Two questions, a smaller one pointing to a larger one. In this particular example of Milo, one might say that he is representative of a set of ideological entrepreneurs who monetize political commitments and leverage other people’s money to do so. Courts try not to let people hijack the justice system to pursue personal vendettas (which is one reason Peter Thiel’s funding of multiple suits against Gawker is troubling); why should colleges and universities let hucksters do so? Do they not have the right and the obligation to distinguish between representing and protecting meaningful speech on campus, which corresponds to its core educational mission, and speech that does not do that, but moreover likely has an ulterior commercial aim (in this regard, I see no difference between inviting Milo and Tony Robbins). One can argue that in so distinguishing one is likely to discriminate. I think that discrimination is inevitable (if one spends a cool mil on Milo, that is money that cannot go to other speech) and so an obligation. Put another way, drawing no line here is also a choice, one that leads to less meaningful speech. So, while I will fight for Milo’s right to say what he wants in public (and nothing prevents Berkeley students from hearing him in multiple channels on UC machines with tax-payer provided connectivity); I see no reason to extend or support an invitation for him to speak on campus. Again, I disagree with Charles Murray, but I can also make a case for his sincere (if IMHO flawed) engagement with ideas and policy over decades; and so I would invite him to speak and spend what is necessary to make sure that he and anyone who wanted to come had a forum in which to debate safely. What we really need to protect is dialog, not the mere fact of speech. So, I think RAB is right: we have the obligation to decide which speech matters, and we won’t always get it right; but that is better than deciding to spend a lot of money on faux (as opposed to free) speech which serves a personal commercial interest.

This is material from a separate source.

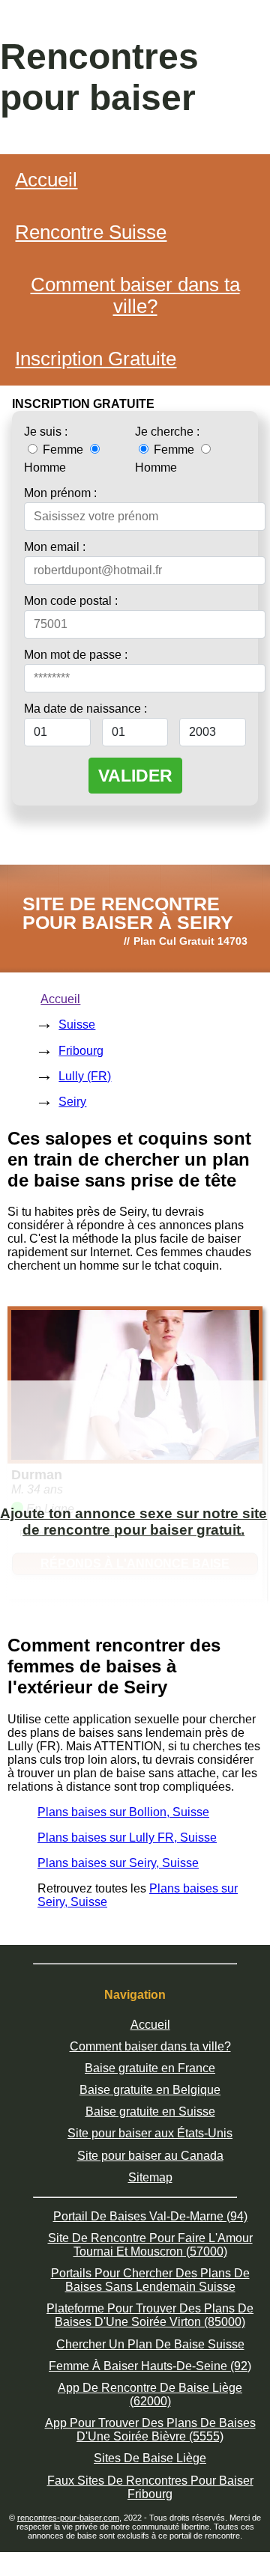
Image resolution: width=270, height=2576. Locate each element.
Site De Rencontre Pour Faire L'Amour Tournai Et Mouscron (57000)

The justice system is used all the time by people with personal vendettas (defamation law is nothing but this). I hope universities don’t ban Tony Robbins or Milo. Plenty of campus speakers have books (including me) or are paid or are promoting a business or a product, so there’s economic motives all over the place. That’s not a good reason to ban anyone.
Discrimination in extramural speakers is not inevitable, and not an obligation. To the contrary, universities have an obligation not to ban speakers. Berkeley is spending money to protect free speech, not for the sake of a particular speaker. The question is not whether you want to invite Milo to campus; the question is whether you want a university to ban him. And I think banning speakers is bad for both dialogue and free speech. Universities have an obligation to decide that free speech matters, and not judge which speakers they will allow students to invite based on the heckler’s veto (or the rioter’s veto).